Il Governo accelera sul
federalismo fiscale. E’ in arrivo un “mix fiscale” per finanziare le Regioni
(in tutto circa 130 miliardi di euro): una quota di Irpef, più una maggior
compartecipazione all'Iva (oggi poco sopra il 44%), la possibilità di un’addizionale
Irpef e, se necessario, anche tributi propri. quello appunto sull'autonomia
fiscale delle Regioni. Il Consiglio dei ministri ha avviato l'esame del decreto
legislativo sulla materia: la parte esaminata ieri riguarda proprio la
fiscalità delle Regioni. Il
decreto legislativo prevede anche strumenti di flessibilità e
manovrabilità per le Regioni, “in grado di garantire loro – ha spiegato Palazzo
Chigi in una nota diffusa al termine del Consiglio dei Ministri - il pieno
esercizio delle funzioni e la definizione
di una propria politica economica”. Insomma far quadrare i conti sarà una
prerogativa tutta regionale e saranno le regioni stesse a manovrare la leva
fiscale nel caso in cui si dovessero registrare buchi di bilancio”. “Inoltre –
ha spiegato sempre Palazzo Chigi - con la determinazione dei fabbisogni
standard e i conseguenti risparmi di spesa sarà ridotta la pressione fiscale”.

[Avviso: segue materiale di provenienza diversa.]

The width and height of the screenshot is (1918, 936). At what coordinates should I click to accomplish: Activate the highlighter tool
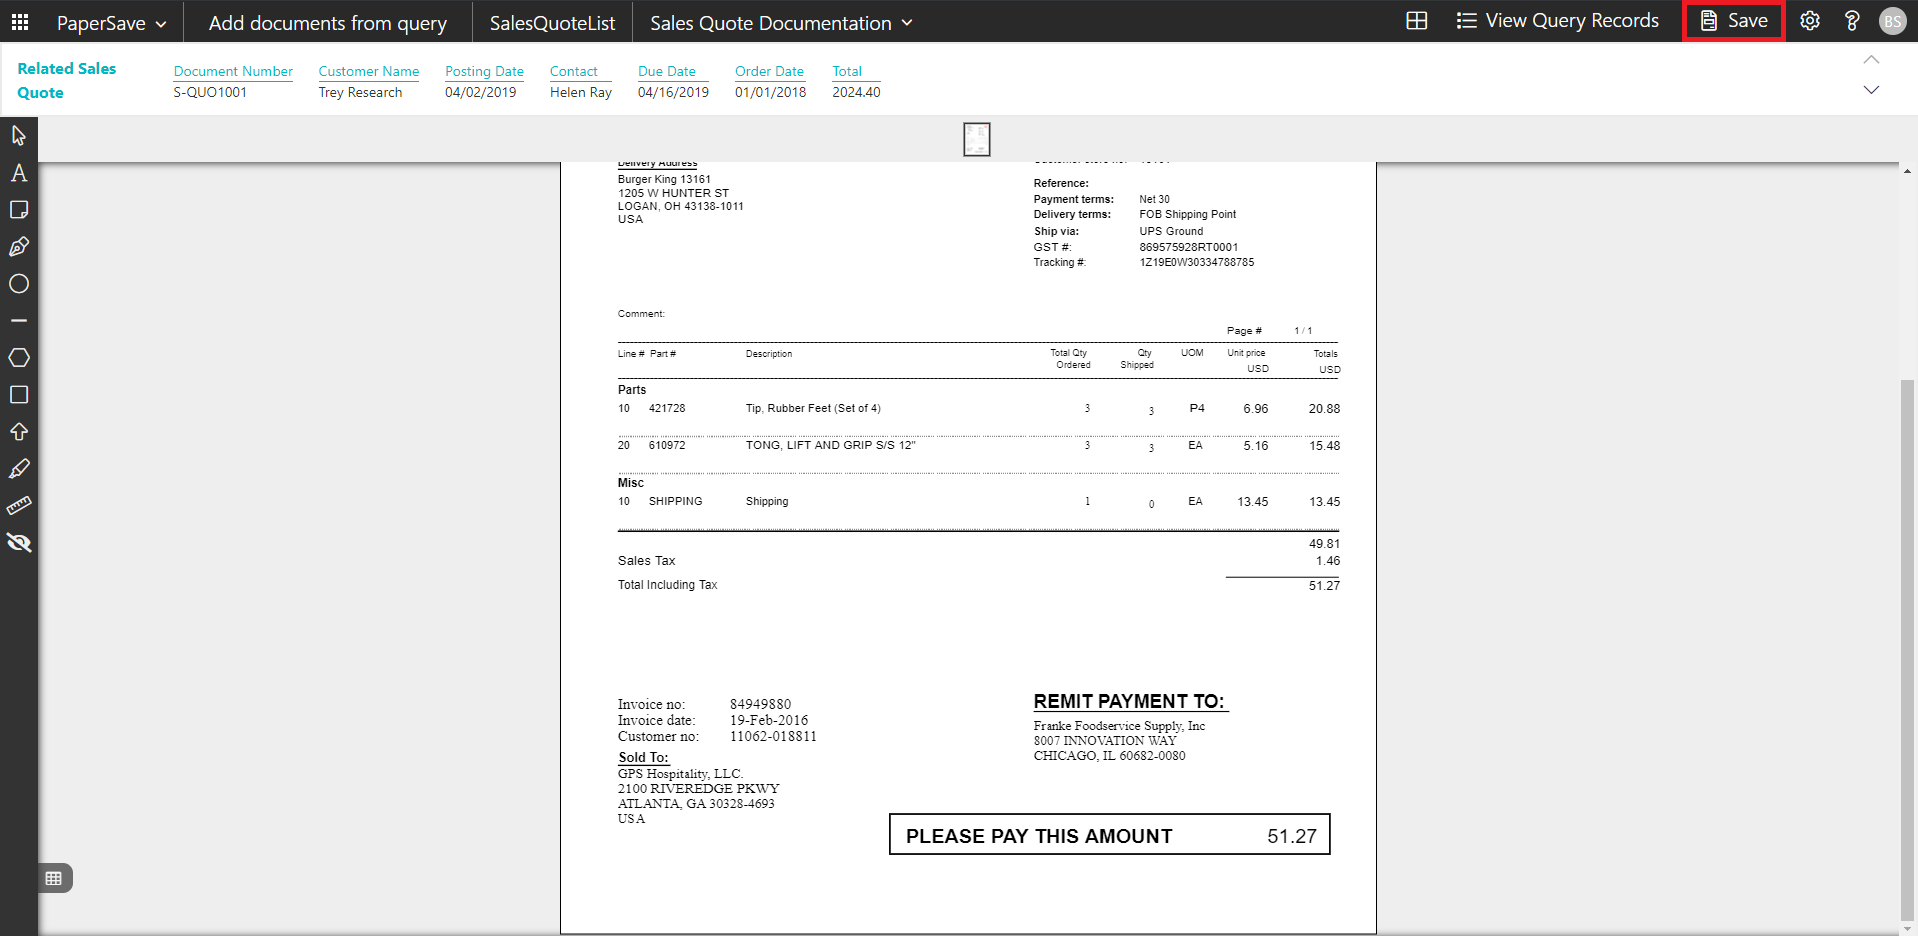pyautogui.click(x=19, y=469)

Il Cdm ha comunque fatto solo un primo passo: seguirà un confronto politico e
“i Ministri compenti – è scritto nella nota del Governo - attiveranno il
confronto con i soggetti istituzionali interessati”. Tra le ipotesi già
circolate nel recente passato anche la possibilità di mantenere l’Irap (imposta
che nelle prime intenzioni dell’esecutivo doveva essere cancellata) o di eliminarla
nel caso di regioni virtuose, cioè con i conti in regola.